Now you have alcohol-related dementia. Now I have to deal with it. Now I have trouble creating relationships. Now I have to go to therapy. Now I have to avoid you for the sake of my own mental health. Now I have to tell myself that I would be upset if you died tomorrow. You’re going to die soon, and you don’t care. When you had your gallbladder removed, the surgeon told you that your liver is cirrhotic. Your surgeon told you that if you don’t stop drinking, you won’t see me graduate from college. What did you do when you came home from the hospital? You drank. I see how much I mean to you. You always talk about how I’ll take care of you when you’re older. Yeah, right.

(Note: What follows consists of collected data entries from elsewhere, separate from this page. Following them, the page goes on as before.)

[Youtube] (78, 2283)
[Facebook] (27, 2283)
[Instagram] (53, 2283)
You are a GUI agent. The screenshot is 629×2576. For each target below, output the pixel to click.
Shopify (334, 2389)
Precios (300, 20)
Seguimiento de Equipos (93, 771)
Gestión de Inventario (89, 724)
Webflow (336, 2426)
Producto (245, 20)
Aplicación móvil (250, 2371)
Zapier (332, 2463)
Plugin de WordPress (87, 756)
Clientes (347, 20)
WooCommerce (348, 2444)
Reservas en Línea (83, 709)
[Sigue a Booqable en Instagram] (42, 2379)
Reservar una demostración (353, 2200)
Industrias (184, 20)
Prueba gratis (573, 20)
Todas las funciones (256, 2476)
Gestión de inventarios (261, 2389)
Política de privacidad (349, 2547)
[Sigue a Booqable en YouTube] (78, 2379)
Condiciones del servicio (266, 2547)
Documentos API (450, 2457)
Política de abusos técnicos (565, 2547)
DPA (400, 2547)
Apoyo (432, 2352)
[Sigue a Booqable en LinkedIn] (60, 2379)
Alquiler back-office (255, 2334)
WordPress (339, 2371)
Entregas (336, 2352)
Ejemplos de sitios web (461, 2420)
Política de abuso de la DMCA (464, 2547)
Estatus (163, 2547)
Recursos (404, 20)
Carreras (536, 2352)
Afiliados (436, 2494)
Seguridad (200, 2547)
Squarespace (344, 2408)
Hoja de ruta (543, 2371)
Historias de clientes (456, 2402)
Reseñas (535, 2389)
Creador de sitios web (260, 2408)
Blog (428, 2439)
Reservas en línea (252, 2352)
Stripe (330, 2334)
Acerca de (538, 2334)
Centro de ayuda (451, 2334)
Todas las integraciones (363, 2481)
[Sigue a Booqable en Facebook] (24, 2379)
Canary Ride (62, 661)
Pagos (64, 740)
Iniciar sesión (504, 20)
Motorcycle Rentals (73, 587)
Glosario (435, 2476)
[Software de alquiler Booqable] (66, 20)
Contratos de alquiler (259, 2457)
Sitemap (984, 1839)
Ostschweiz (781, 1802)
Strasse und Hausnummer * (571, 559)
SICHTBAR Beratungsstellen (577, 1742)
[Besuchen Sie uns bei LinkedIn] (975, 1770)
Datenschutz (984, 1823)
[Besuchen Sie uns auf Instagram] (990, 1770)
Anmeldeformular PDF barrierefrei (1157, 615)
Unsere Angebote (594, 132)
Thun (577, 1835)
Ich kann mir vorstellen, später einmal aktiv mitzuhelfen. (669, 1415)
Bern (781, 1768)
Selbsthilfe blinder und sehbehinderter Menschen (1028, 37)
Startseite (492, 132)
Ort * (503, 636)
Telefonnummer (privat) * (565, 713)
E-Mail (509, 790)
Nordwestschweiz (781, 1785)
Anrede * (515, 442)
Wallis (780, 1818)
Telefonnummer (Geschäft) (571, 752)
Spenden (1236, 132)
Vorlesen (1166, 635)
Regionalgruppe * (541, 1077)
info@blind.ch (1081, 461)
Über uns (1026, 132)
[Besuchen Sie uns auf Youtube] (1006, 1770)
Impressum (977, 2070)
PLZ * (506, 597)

You have been no less than a father to me, but I hesitate to call you my dad. I tell you I love you because it’s the right thing to do. If you were anyone other than my father, I would want nothing to do with you. I wish Mom divorced you years ago. I wish Mom and I moved out. I wish you weren’t who you are today. I wish I felt comfortable talking to you. You are my father and I have to convince myself that I love you in order to believe it. Lord only knows how much I wish I didn't have to deal with you. Lord only knows how much I wish I didn’t hate you.